The Nature Conservancy’s goal is to restore the forests of the Central Cascades to be more resilient to fire, disease and a changing climate.
The forest comprises a wide range of forest types, from the moist western hemlock and silver fir forests near the Cascade crest to dry ponderosa pine forests in the eastern foothills and rich riparian forests growing along mountain streams. The majority of these forests are young plantations less than 40 years old. Older forests, greater than 80 years old, are found scattered across almost 20 percent of thearea in riparian areas and other pockets where past harvesting was lighter and more selective. Weaving through this forest environment lies a web like network of 430 miles of road and over 50 miles of trails.
To restore the current landscape of dense and young forests active management will be used to develop a healthy and more resilient ecosystem that contains larger trees, more complex and variable habitats, and productive streams flowing with clean water. Active management is expected to include thinning in dense forest stands, logging to create openings and diverse forest structure, prescribed fire and management of forest fuels, planting to build forest diversity, repair of damaging roads and trails, and restoration of stream habitat complexity.
The forest management approach follows the principles of ecological forestry as originally developed by Jerry Franklin at the University of Washington and expanded upon by forest ecologists working throughout the Pacific Northwest.
Ecological forestry uses the structure, composition, and landscape pattern created by natural disturbances and other forest development processes as guide posts for management. It relies on the basic assumption that natural forest ecosystems provide and sustain the broad array of ecological functions that people currently want from many forests. Widely distributed large, old trees, provide a critical ecological backbone for forested landscapes. The goal is to restore and sustain core ecological functions while also providing for economic benefits and other social goods and services.

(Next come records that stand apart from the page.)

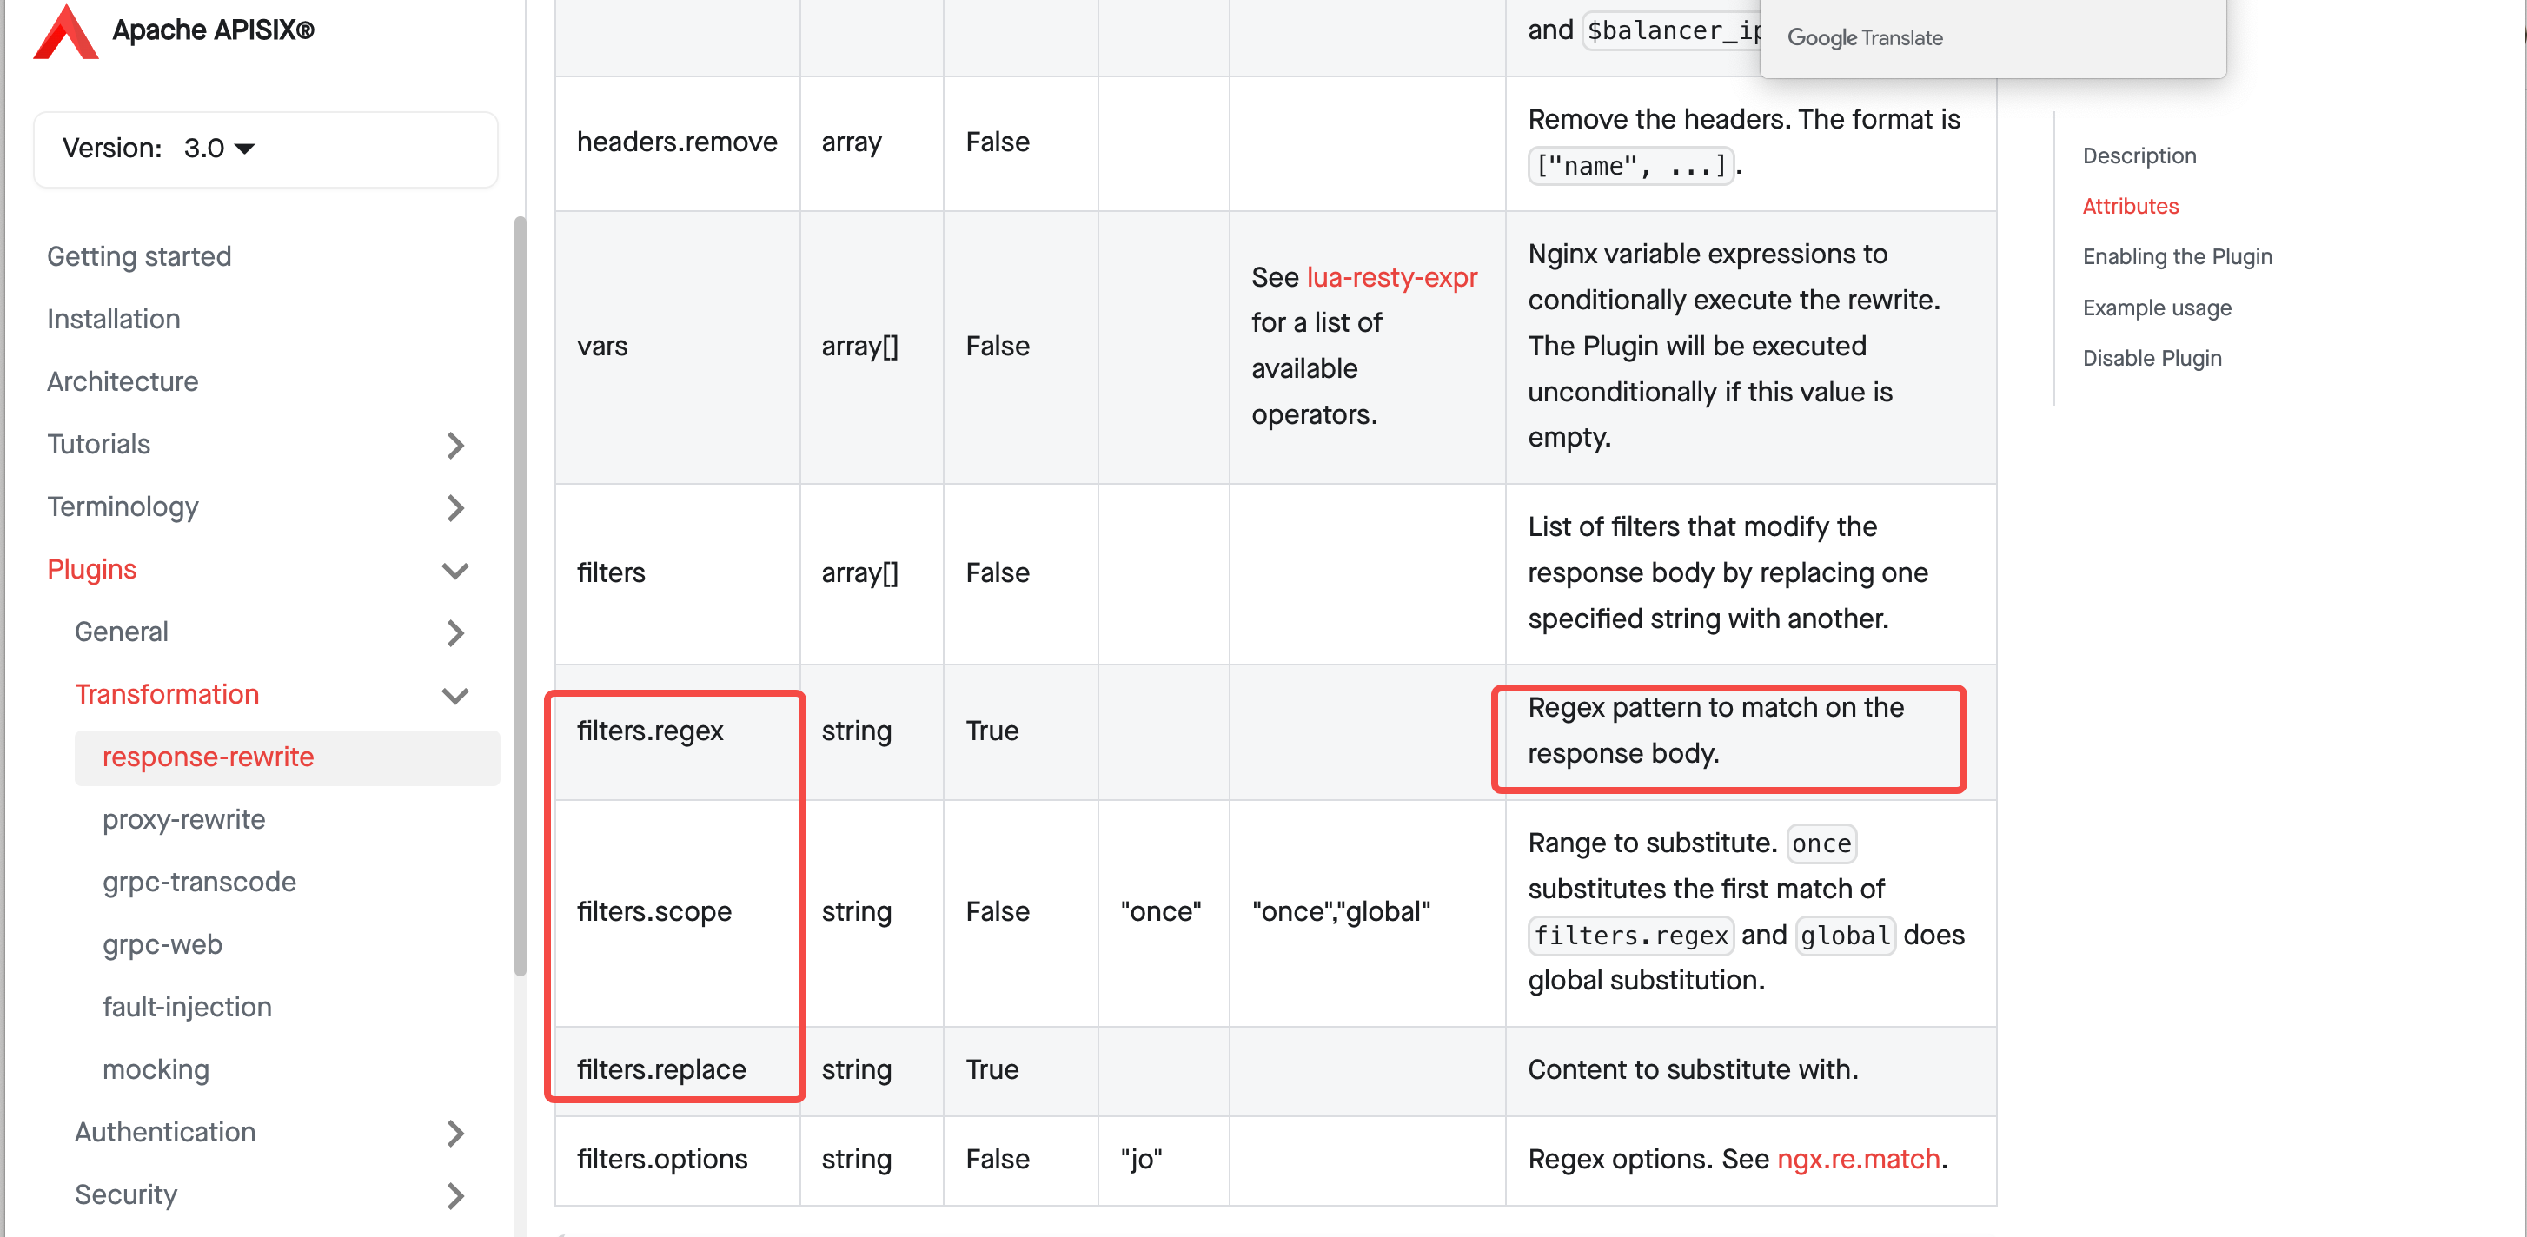Jump to Example usage section
Screen dimensions: 2527x1237
coord(2156,308)
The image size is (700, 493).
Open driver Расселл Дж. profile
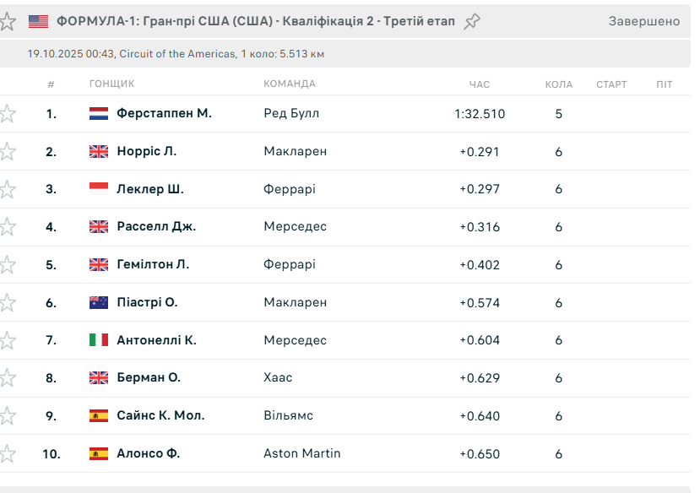(156, 227)
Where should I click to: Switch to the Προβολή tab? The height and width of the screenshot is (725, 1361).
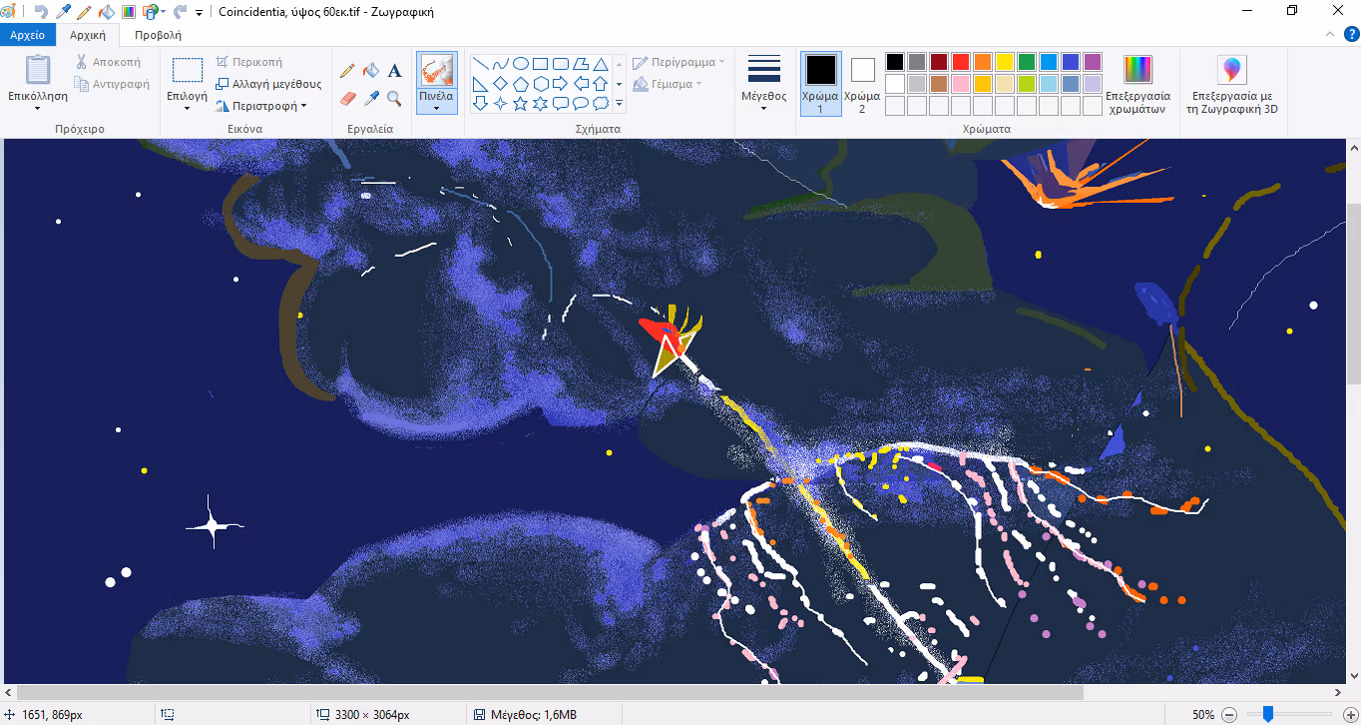tap(158, 35)
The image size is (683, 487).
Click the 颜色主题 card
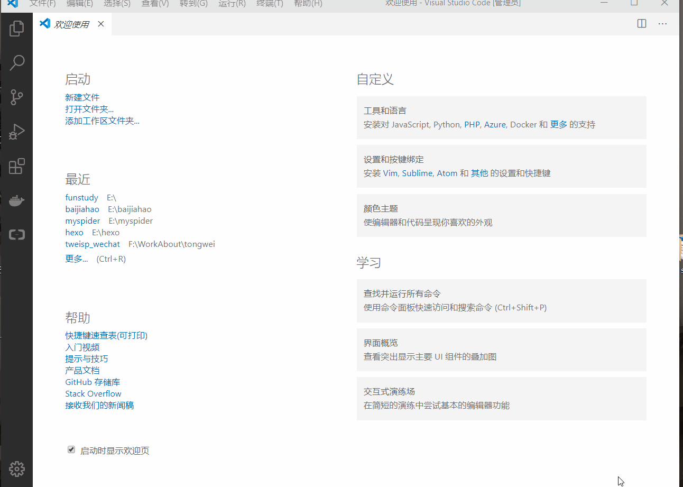point(501,215)
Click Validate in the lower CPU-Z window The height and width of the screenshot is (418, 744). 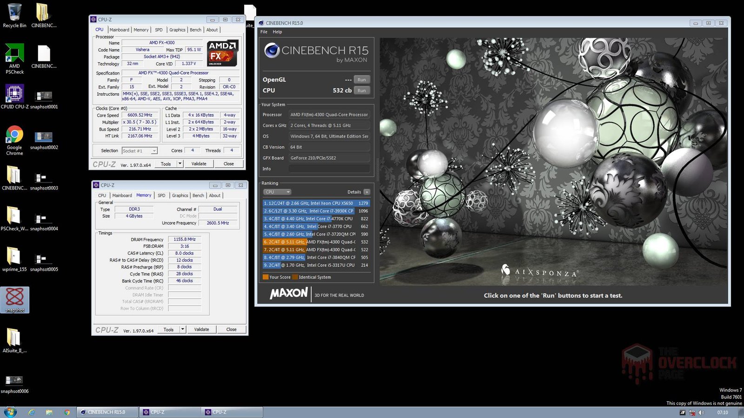point(201,330)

Working with partners in the Tapash Sustainable Forest Collaborative, The Nature Conservancy’s ecologists and foresters will follow the principles of ecological forestry to develop on-the-ground harvest prescriptions and restoration treatments. The Central Cascades Forest will be managed under a certificate of the Forest Stewardship Council, which ensures that our practices meet an international standard of sustainable forest management. Under agreement with the U.S. Fish and Wildlife Service and the National Marine Fisheries Service all forest management will also meet or exceed the requirements of a federal Habitat Conservation Plan designed to conserve a suite of threatened or endangered fish and wildlife species.